## INSTRUCTION
Rewrite the data below as a numbered list, one entry per line, with blank lines dropped.

Start INPUT ROWS

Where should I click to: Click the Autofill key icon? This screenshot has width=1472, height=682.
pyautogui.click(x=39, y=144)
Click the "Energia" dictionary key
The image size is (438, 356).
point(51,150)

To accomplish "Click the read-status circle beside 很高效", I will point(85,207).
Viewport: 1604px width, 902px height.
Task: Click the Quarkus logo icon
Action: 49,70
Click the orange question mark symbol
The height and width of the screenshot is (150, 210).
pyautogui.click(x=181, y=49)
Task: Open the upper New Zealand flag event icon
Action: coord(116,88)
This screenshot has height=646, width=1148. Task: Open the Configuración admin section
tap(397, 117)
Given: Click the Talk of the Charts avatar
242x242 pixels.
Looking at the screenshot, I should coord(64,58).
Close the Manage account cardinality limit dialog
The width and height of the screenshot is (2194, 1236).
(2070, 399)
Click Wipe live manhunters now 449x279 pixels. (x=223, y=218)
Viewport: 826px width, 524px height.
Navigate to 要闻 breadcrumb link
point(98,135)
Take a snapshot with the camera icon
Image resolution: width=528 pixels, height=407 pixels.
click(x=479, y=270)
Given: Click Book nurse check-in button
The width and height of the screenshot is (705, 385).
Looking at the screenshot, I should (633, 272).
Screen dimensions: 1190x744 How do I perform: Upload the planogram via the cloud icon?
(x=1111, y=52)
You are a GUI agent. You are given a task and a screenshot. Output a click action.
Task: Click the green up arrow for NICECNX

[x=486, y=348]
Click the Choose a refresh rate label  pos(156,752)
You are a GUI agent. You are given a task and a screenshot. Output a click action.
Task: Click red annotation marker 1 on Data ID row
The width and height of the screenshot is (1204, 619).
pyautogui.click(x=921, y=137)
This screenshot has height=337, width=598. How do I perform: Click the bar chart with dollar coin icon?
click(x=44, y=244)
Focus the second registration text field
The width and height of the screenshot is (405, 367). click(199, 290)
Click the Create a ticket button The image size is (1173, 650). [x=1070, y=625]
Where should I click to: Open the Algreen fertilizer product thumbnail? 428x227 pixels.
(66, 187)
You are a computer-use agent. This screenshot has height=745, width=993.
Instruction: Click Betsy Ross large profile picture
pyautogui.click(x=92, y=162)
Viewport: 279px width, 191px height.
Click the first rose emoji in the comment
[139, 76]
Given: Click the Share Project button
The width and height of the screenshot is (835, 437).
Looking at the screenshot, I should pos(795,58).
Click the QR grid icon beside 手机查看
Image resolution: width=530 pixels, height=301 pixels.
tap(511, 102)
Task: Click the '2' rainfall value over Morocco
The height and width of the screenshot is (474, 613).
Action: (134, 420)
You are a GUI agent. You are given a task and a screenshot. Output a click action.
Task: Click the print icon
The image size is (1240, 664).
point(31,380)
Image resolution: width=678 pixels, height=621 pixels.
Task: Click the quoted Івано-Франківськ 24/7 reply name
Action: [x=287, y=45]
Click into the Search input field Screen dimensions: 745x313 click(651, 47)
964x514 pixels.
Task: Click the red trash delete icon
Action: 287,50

End INPUT ROWS

## ANSWER TO THE PROBLEM
1. Where should I click to: Click the Autofill key icon? This screenshot has width=1472, height=682.
2. pyautogui.click(x=39, y=144)
3. Click the "Energia" dictionary key
4. The image size is (438, 356).
5. point(51,150)
6. To accomplish "Click the read-status circle beside 很高效", I will point(85,207).
7. Viewport: 1604px width, 902px height.
8. Task: Click the Quarkus logo icon
9. Action: 49,70
10. Click the orange question mark symbol
11. The height and width of the screenshot is (150, 210).
12. pyautogui.click(x=181, y=49)
13. Task: Open the upper New Zealand flag event icon
14. Action: coord(116,88)
15. This screenshot has height=646, width=1148. Task: Open the Configuración admin section
16. tap(397, 117)
17. Given: Click the Talk of the Charts avatar
18. 242x242 pixels.
19. Looking at the screenshot, I should coord(64,58).
20. Close the Manage account cardinality limit dialog
21. The width and height of the screenshot is (2194, 1236).
22. (2070, 399)
23. Click Wipe live manhunters now 449x279 pixels. (x=223, y=218)
24. Viewport: 826px width, 524px height.
25. Navigate to 要闻 breadcrumb link
26. point(98,135)
27. Take a snapshot with the camera icon
28. Image resolution: width=528 pixels, height=407 pixels.
29. click(x=479, y=270)
30. Given: Click Book nurse check-in button
31. The width and height of the screenshot is (705, 385).
32. Looking at the screenshot, I should (633, 272).
33. Screen dimensions: 1190x744 How do I perform: Upload the planogram via the cloud icon?
34. (x=1111, y=52)
35. You are a GUI agent. You are given a task and a screenshot. Output a click action.
36. Task: Click the green up arrow for NICECNX
37. [x=486, y=348]
38. Click the Choose a refresh rate label  pos(156,752)
39. You are a GUI agent. You are given a task and a screenshot. Output a click action.
40. Task: Click red annotation marker 1 on Data ID row
41. The width and height of the screenshot is (1204, 619).
42. pyautogui.click(x=921, y=137)
43. This screenshot has height=337, width=598. How do I perform: Click the bar chart with dollar coin icon?
44. click(x=44, y=244)
45. Focus the second registration text field
46. The width and height of the screenshot is (405, 367). click(199, 290)
47. Click the Create a ticket button The image size is (1173, 650). [x=1070, y=625]
48. Where should I click to: Open the Algreen fertilizer product thumbnail? 428x227 pixels.
49. (66, 187)
50. You are a computer-use agent. This screenshot has height=745, width=993.
51. Instruction: Click Betsy Ross large profile picture
52. pyautogui.click(x=92, y=162)
53. Viewport: 279px width, 191px height.
54. Click the first rose emoji in the comment
55. [139, 76]
56. Given: Click the Share Project button
57. The width and height of the screenshot is (835, 437).
58. Looking at the screenshot, I should pos(795,58).
59. Click the QR grid icon beside 手机查看
60. Image resolution: width=530 pixels, height=301 pixels.
61. tap(511, 102)
62. Task: Click the '2' rainfall value over Morocco
63. The height and width of the screenshot is (474, 613).
64. Action: (134, 420)
65. You are a GUI agent. You are given a task and a screenshot. Output a click action.
66. Task: Click the print icon
67. The image size is (1240, 664).
68. point(31,380)
69. Image resolution: width=678 pixels, height=621 pixels.
70. Task: Click the quoted Івано-Франківськ 24/7 reply name
71. Action: [x=287, y=45]
72. Click into the Search input field Screen dimensions: 745x313 click(651, 47)
73. 964x514 pixels.
74. Task: Click the red trash delete icon
75. Action: 287,50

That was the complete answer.